In an expansion of a strategy dating back to 2016, Pershing is making its connectivity and APIs more robust with the rollout of NetXServices. Launched on Wednesday at Pershing's virtual INSITE conference, the new service provides clients and third-party vendors easier access to Pershing’s data and platform. The NetXServices hub “features in-depth guidelines to alleviate the need for technical support and significantly streamline product development,” according to an accompanying press release.
The developer-friendly portal is designed to make API connectivity easier for the wide variety of vendors and wealth management firms seeking to integrate with Pershing, said Ram Nagappan, chief information officer at the firm. The firm already integrates with over 200 outside providers and signaled a shift to becoming a third-party tech provider itself, with the launch of a multicustodial managed account solution for non-Pershing advisors.

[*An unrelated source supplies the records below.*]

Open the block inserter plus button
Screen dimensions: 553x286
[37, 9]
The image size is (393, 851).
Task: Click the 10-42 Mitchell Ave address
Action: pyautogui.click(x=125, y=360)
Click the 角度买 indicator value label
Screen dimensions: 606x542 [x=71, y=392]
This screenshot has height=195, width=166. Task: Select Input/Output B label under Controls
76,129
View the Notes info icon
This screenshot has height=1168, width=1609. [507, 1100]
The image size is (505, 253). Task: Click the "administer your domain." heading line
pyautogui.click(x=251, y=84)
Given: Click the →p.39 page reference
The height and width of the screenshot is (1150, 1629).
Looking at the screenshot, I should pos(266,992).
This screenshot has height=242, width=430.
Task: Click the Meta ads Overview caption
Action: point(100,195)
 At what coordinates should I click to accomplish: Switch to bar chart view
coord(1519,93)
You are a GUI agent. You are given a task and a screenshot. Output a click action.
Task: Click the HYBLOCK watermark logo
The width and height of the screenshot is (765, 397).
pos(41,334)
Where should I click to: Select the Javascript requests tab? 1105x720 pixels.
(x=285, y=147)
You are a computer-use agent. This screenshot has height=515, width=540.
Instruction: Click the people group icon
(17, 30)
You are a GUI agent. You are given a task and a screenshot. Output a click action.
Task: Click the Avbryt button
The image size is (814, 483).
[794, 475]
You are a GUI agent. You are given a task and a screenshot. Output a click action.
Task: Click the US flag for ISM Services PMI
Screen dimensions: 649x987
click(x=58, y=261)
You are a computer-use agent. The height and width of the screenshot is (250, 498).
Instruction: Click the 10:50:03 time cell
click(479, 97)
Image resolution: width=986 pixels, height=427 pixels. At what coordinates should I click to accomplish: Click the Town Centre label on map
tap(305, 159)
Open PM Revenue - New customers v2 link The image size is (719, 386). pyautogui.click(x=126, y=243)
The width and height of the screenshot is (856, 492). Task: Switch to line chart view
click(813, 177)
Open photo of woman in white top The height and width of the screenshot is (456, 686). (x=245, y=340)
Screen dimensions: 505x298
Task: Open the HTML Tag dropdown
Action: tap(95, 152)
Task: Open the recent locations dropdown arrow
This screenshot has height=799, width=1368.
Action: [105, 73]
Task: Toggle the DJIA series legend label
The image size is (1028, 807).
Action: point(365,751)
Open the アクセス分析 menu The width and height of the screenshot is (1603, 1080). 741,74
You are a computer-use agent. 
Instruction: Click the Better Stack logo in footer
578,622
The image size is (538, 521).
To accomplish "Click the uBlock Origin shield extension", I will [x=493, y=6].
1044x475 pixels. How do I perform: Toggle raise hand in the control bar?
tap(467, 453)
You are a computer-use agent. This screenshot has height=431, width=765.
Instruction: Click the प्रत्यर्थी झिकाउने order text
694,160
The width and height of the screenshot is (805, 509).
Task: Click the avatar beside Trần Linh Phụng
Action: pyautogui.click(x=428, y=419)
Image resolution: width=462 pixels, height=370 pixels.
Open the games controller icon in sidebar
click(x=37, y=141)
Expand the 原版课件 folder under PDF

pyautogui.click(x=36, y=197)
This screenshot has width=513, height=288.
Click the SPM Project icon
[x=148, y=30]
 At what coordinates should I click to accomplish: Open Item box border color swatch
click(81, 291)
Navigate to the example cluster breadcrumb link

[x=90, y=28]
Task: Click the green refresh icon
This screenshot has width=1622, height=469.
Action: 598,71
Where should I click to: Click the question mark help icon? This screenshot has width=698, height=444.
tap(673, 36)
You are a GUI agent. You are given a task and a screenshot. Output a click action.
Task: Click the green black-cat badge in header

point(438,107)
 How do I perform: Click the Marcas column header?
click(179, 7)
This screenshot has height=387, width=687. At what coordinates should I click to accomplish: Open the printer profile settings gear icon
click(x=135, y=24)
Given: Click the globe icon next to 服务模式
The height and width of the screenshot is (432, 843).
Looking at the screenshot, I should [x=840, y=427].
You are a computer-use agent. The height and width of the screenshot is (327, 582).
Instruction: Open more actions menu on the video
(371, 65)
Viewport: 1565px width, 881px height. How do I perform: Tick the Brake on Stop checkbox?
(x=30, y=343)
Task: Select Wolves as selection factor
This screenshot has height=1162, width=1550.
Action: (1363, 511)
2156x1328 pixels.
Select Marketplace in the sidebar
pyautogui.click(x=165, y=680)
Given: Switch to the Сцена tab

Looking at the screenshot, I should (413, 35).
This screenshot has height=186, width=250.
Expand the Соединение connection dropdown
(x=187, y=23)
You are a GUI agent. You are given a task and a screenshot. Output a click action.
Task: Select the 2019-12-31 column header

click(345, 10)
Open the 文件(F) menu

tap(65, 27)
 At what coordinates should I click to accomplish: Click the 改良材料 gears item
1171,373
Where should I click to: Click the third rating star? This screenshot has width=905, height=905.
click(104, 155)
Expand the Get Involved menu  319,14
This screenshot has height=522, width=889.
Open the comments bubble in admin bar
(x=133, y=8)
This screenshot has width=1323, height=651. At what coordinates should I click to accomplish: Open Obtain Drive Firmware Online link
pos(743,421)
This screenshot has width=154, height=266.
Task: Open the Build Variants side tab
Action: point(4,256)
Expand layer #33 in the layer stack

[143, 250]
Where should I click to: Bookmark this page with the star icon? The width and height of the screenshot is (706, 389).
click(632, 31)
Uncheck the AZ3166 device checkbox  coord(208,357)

The benefits of the new hub will be indirect for advisors, he explained, because they are more about the Pershing-and-vendor ecosystem than any single tool or feature. “In many cases, what we have found is it that the third-party provider the advisor picks is the one that wants to integrate with us,” he said. “We need to make our services a lot more open and easier to integrate for all.”
Increasingly, he said, integration partners are coming from outside of the wealth management industry as the advisor ecosystem grows to incorporate new tech providers. Pershing wants to have as many integrations up and running as it can, said Nagappan, while making it easy to integrate new vendors as advisors discover new capabilities and incorporate them into their businesses.
The clearing and custodian firm’s decision to launch a new integration hub is recognition that advisors have diverse needs, as well as a signal that Pershing won’t be shying away from taking on competitors like Charles Schwab and Fidelity, said William Trout, director of wealth management at Javelin Strategy & Research. (Pershing serves both RIAs as well as broker/dealers like that of TIAA.) It’s also a sign that custodian tech development is entering a new phase.
“Historically custodians have had a ‘good enough’ attitude toward serving their advisors, in terms of tech. By ‘good enough,’ I mean providing them with the tools to keep them happy enough so that they won't go down the street to another custodian,” he said. But firms like Apex Fintech Solutions and Altruist have upended that lukewarm approach to custodian tech.
“Pershing wants to be in the middle of the big explosion in advisory services and the tools that support those advisory services. They're very savvy in that they're not trying to be a monolith and not trying to be an island and build everything themselves, but rather leverage developers,” he said. “There's a little bit of the Avis mentality here: We try harder.”
Pershing is “going to go beyond that ‘good enough’ approach,” he added, “giving advisors the tools they need to succeed in a market that's growing.”